Diversification could also increase the viability of rural livelihoods, says Lorenzo Bellu, a senior economist at the UN Food and Agriculture Organization. He says “integrated agriculture” could include everything from renewable energy generation to tourism and “ecosystem services”, such as forest stewardship for greenhouse gas sequestration — capturing carbon — and land stability, or the conservation of lakes and rivers.
“Paying for these services could contribute to a multi-output form of agriculture,” he says. “This is an avenue that we have not investigated sufficiently.”
Meanwhile, a number of obstacles need to be removed if smallholder farmers are to become more commercially successful. Lack of access to finance is one. Farmers need credit to invest in machinery and high-quality agricultural inputs such as fertilisers. Yet in Africa, for example, while agriculture employs about 55 per cent of the population, only about 1 per cent of bank lending goes to the sector, according to the IFC.
Part of the problem is that many small-scale farmers own little or no land. “Banks are struggling with being able to finance smallholder farmers when they don’t have collateral,” says Allie Burns, managing director at Village Capital, which invests in early-stage ventures that are solving problems in sectors such as agriculture.
While the microfinance industry has developed financial products for small-scale farmers, from loans to crop insurance, Ms Burns says entrepreneurs are coming up with new solutions.
She cites Kenya-based FarmDrive, one of Village Capital’s investees, which uses machine learning and mobile phone, satellite and other data to create alternative credit scores for smallholder farmers based on things such as their social and commercial activities and farming practices.
Access to information is also essential for farmers. The ubiquity of the mobile phone in many developing countries has made it an important tool, giving access to knowledge about anything from improved farming practices to real-time market prices.
Social entrepreneurs and start-ups have harnessed the technology to roll out a number of services for smallholder farmers. For example, Ghana-based Ignitia delivers its low-cost tropical weather forecasting service as text messages, helping farmers make smarter decisions about when to plant and harvest. Texts also allow African farmers to access the crowdsourced agricultural information service developed by UK-based Wefarm.

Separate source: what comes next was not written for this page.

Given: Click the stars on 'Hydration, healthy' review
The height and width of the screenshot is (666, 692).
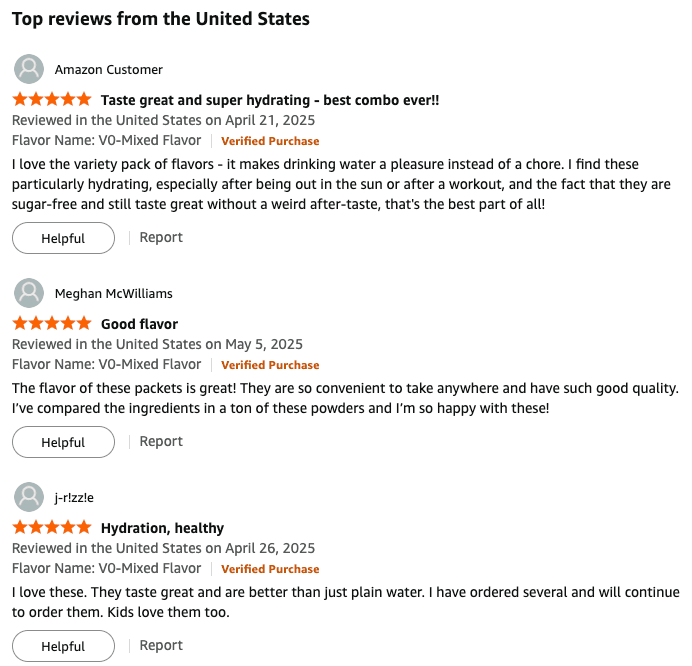Looking at the screenshot, I should pos(51,528).
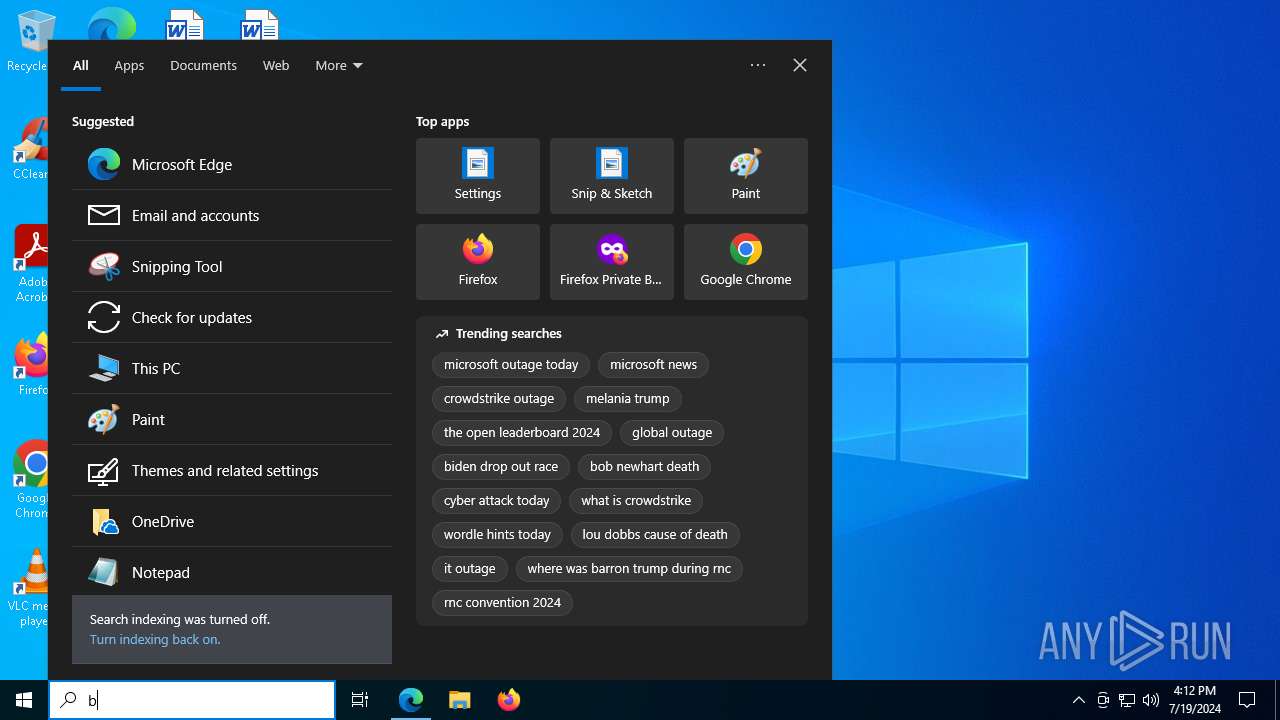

Another problem faced by smallholder farmers is harder to control: the low prices they receive for their output. Smallholders’ share of the consumer price in global food chains has been shrinking, according to Oxfam — from 16 per cent in 1995 to less than 14 per cent in 2011, with farmers in some countries receiving an average of 7 per cent.
“If retail prices were rising you might lift all boats, but mostly that’s not the case and the pressure remains strong from supermarkets to keep retail prices low,” says Tim Gore, head of policy, advocacy and research at Oxfam International’s GROW Campaign, which lobbies for a sustainable, inclusive food system.
One way countries can address the problem is by establishing price-support mechanisms. However, Mr Gore says the demand side of the supply chain also plays a role.
“It’s not easy as supermarkets say they work in a competitive price environment,” he says. “But our sense is that there’s a lot more than can do without requiring increases in retail prices.”
This, says Mr Gore, is possible because of the increased share of the value of food supply chains supermarkets have won in recent years. “They’ve only got to take a little of the extra margins they’ve gained away to make a big difference to smallholders,” he says.
Persuading multinationals to give up some of their profit margins might seem a tall order. However, Mr Gore says the commercial case for doing so is strong. “Their businesses are based on just-in-time delivery of consistent products,” he says. “They can’t bear any kind of disruption — and smallholders going out of business is a tangible disruption.”